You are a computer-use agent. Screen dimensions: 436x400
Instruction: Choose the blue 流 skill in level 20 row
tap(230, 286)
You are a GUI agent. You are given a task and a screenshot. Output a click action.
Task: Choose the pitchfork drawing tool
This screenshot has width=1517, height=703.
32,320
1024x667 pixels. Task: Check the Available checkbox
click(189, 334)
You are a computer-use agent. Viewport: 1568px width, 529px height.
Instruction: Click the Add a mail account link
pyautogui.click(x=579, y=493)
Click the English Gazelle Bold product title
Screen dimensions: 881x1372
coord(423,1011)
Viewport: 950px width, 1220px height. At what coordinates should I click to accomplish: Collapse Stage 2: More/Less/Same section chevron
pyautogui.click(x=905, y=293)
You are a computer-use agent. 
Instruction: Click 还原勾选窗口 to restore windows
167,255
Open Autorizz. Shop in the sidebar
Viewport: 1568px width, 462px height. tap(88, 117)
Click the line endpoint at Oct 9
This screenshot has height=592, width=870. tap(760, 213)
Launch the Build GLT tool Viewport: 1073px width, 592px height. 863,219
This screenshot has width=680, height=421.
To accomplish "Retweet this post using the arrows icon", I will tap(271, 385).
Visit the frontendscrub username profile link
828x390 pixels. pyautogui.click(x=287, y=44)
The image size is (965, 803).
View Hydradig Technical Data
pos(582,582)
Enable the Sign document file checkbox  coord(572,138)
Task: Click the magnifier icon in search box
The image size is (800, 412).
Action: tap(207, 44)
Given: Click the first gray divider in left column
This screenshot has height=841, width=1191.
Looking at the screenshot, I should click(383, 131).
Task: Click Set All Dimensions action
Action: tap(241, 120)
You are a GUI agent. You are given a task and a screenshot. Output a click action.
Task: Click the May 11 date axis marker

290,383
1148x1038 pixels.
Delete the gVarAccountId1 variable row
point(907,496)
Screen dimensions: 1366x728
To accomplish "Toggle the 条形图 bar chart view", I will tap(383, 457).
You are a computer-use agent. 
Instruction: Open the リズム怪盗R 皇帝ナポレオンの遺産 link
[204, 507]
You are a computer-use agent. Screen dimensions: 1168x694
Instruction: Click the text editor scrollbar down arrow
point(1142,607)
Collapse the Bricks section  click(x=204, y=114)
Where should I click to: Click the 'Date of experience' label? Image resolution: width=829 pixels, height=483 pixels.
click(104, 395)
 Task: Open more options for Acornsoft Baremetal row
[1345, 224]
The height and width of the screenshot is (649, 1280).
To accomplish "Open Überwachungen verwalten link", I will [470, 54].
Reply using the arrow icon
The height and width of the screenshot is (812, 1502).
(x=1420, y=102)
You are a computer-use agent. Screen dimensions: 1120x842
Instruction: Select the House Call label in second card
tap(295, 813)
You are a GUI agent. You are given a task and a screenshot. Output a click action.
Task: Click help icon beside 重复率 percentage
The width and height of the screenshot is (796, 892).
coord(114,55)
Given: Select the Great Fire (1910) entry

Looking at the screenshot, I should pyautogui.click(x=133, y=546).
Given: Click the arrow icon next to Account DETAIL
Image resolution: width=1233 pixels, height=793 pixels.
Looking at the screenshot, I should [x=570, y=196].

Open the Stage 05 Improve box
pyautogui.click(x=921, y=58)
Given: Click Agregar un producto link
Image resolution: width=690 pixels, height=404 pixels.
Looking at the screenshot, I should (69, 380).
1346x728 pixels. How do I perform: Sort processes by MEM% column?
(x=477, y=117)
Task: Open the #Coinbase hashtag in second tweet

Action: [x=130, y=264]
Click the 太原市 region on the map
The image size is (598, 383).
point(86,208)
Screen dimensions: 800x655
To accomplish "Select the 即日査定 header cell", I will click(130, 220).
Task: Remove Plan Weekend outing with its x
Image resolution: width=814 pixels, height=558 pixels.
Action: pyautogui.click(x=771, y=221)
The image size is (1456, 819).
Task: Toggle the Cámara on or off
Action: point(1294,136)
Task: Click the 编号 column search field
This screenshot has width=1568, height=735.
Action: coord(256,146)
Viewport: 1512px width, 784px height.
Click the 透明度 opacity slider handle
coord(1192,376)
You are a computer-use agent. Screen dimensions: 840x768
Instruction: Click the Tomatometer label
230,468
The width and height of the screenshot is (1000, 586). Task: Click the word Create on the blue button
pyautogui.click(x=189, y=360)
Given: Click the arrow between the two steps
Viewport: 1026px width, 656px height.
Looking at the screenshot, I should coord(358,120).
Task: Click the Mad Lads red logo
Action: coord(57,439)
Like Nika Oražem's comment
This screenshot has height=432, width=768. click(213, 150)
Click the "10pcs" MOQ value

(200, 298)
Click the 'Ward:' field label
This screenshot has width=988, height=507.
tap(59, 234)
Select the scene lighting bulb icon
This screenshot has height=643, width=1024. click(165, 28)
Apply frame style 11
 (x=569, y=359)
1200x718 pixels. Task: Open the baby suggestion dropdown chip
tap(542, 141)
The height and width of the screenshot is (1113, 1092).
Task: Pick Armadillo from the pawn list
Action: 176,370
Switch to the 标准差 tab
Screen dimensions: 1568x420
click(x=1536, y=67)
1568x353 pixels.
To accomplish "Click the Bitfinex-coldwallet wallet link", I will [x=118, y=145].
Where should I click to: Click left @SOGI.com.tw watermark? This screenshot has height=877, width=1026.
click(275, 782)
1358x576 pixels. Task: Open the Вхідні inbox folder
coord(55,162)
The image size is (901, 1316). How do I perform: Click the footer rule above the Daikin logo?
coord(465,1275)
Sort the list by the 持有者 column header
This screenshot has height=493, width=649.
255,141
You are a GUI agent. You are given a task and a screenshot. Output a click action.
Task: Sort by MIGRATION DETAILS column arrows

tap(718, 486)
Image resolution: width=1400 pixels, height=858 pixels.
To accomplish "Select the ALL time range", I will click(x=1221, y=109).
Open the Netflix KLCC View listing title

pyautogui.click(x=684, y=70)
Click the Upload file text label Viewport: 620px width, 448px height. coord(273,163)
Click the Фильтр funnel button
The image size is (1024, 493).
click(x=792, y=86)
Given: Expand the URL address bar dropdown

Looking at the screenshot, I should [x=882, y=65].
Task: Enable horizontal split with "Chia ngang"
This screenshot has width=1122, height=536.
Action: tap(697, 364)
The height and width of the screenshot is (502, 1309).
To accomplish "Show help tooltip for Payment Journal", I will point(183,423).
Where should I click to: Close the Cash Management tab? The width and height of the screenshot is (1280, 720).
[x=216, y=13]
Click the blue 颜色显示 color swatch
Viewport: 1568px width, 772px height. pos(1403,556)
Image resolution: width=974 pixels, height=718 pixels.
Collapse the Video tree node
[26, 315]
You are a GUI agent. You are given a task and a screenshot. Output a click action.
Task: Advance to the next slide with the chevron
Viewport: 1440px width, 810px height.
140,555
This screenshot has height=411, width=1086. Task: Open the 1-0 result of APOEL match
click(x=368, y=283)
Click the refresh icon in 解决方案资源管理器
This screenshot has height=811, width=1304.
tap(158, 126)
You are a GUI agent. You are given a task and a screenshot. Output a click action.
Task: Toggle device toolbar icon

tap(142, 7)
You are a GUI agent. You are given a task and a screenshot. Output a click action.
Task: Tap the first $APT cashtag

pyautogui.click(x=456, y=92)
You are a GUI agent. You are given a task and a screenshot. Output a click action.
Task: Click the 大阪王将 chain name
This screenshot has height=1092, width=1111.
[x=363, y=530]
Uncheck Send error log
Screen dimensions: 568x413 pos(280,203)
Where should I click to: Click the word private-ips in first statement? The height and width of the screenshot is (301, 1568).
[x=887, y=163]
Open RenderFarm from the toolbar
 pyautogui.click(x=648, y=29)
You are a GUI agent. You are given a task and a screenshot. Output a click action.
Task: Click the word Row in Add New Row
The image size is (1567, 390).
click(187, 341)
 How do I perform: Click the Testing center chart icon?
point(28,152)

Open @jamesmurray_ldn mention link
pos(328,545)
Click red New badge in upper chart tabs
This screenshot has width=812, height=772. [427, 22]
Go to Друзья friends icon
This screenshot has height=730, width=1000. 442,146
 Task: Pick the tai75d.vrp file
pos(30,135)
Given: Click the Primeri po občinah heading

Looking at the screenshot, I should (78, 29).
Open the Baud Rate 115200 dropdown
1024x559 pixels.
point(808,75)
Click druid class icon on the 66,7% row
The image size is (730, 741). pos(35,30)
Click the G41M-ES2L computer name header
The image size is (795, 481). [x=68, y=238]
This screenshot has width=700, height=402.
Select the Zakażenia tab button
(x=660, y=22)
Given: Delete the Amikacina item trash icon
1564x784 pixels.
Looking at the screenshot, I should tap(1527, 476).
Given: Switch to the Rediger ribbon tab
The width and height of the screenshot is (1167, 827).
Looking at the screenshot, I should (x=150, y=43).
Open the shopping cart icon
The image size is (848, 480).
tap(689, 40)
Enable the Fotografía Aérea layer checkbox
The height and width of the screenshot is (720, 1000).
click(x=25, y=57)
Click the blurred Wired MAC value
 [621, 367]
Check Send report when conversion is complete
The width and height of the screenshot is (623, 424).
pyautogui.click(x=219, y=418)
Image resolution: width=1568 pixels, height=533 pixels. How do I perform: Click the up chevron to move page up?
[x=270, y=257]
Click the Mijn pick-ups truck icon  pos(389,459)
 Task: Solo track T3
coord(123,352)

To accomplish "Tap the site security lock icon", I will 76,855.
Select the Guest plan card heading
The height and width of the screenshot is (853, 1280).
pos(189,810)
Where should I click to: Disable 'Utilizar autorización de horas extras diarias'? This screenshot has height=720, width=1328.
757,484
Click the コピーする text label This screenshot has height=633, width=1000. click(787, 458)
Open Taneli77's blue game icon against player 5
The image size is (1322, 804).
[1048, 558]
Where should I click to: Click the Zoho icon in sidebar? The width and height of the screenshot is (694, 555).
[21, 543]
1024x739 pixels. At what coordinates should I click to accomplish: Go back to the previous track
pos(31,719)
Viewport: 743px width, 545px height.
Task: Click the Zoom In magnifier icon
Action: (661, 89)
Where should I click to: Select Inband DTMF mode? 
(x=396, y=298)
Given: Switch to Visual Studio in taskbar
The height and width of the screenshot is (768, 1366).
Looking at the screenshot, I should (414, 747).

WHAT TO DO:
Give back exactly the lines of the listing above that run from the line with "Where should I click to: Click the 'Date" to the line with "You are a computer-use agent. Screen dimensions: 1120x842", inclusive.

OUTPUT FOR THIS EXERCISE:
Where should I click to: Click the 'Date of experience' label? Image resolution: width=829 pixels, height=483 pixels.
click(104, 395)
 Task: Open more options for Acornsoft Baremetal row
[1345, 224]
The height and width of the screenshot is (649, 1280).
To accomplish "Open Überwachungen verwalten link", I will [470, 54].
Reply using the arrow icon
The height and width of the screenshot is (812, 1502).
(x=1420, y=102)
You are a computer-use agent. Screen dimensions: 1120x842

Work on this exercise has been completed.